Soundtrack album by Mani Sharma
- Released: 29 March 2008
- Recorded: 2007–2008
- Genre: Feature film soundtrack
- Length: 26:38
- Language: Telugu
- Label: Aditya Music
- Producer: Mani Sharma

Mani Sharma chronology
| Kantri (2008) | Parugu (2008) | Yuvatha (2008) |

= Parugu (soundtrack) =

Parugu is the soundtrack to the 2008 film of the same name directed by Bhaskar, produced by Dil Raju and stars Allu Arjun, Sheela Kaur and Prakash Raj. The soundtrack features six songs composed by Mani Sharma with lyrics written by Sirivennela Sitaramasastri, Anantha Sreeram and Chandrabose. The soundtrack was released under the Aditya Music label on 29 March 2008 and received positive reviews from critics.

== Background ==
Mani Sharma composed the film's soundtrack and background score in his first collaboration with both Allu Arjun and Bhaskar. Initially, Devi Sri Prasad was roped in as the film's composer after he previously worked with Bhaskar on Bommarillu (2006), before Sharma replaced him. Bhaskar described the songs were situational numbers that driven the story forward. Sirivennela Sitaramasastri penned lyrics for two songs: "Parugulu" and "Hrudayam", whereas Anantha Sreeram penned lyrics for the songs "Nammavemo Gaani", "Yelageyalaga" and "Manakanna Podiche" and Chandrabose wrote lyrics for the song "Chal Chal Chalo". The songs were performed by Hemachandra, Rahul Nambiar, Kailash Kher, Saindhavi, Ranjith and Saketh.

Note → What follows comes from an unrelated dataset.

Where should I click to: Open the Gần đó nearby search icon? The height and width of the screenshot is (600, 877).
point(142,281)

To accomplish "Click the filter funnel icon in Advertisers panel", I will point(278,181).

== Release and reception ==
The film's soundtrack was launched on 29 March 2008 at a promotional event held at Durgam Cheruvu. The cast and crew attended the function and Chiranjeevi felicitated the event as the chief guest and handed the first cassette to Prakash Raj. The soundtrack was distributed and marketed by Aditya Music. The soundtrack was a huge success with record number of sales, and the songs "Nammavemo", "Hrudayam" and "Manakanna Podiche" were chart busters. Nammavemo has similarities to the Music Director's own creation, from the 2007 Tamil song, Devadhaiye Vaa Vaa. The makers conducted another function to distribute double platinum disc shields on 17 May 2008, at Jayabheri Club in Hyderabad. Except for Bhaskar and Sharma, the rest of the crew attended the event.

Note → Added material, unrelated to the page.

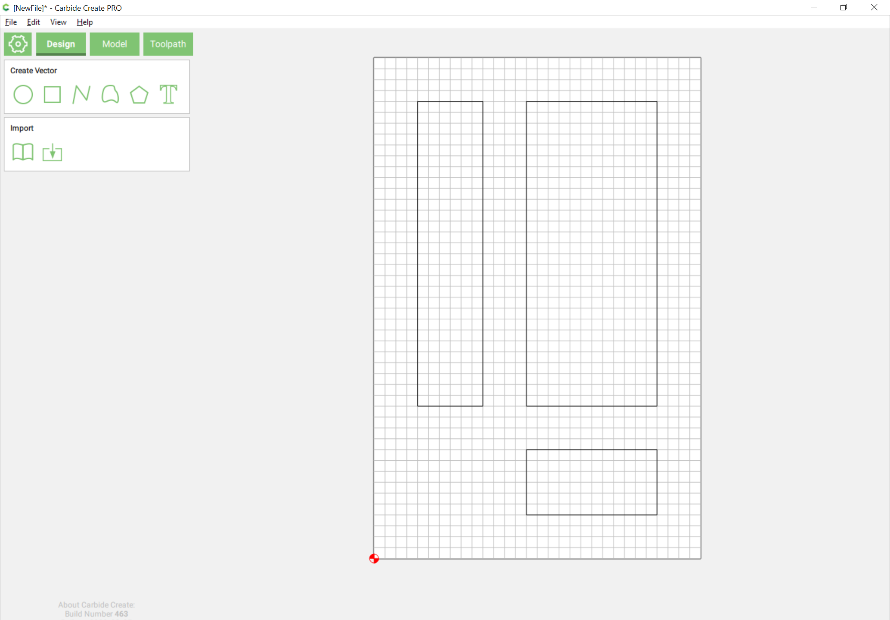Open Job Setup gear icon
The width and height of the screenshot is (890, 620).
pos(18,44)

"[Sharma] gave us fantastic music, more of melody in tune with the title and mood of the film. Though you will have a feel that the mass beats are missing, they will soon become memorable."
— — Allu Arjun, on the music of Parugu

The soundtrack received positive reviews from critics. IndiaGlitz wrote "Manisharma strives hard to make the album a musical hit and he succeeded in it." Karthik Srinivasan of Milliblog wrote "Barring two tracks, Parugu affirms Bhaskar's vision as a director who knows his stuff and can extract good music from his composers – much like he did from Devi Sri Prasad, in his debut venture, Bommarillu."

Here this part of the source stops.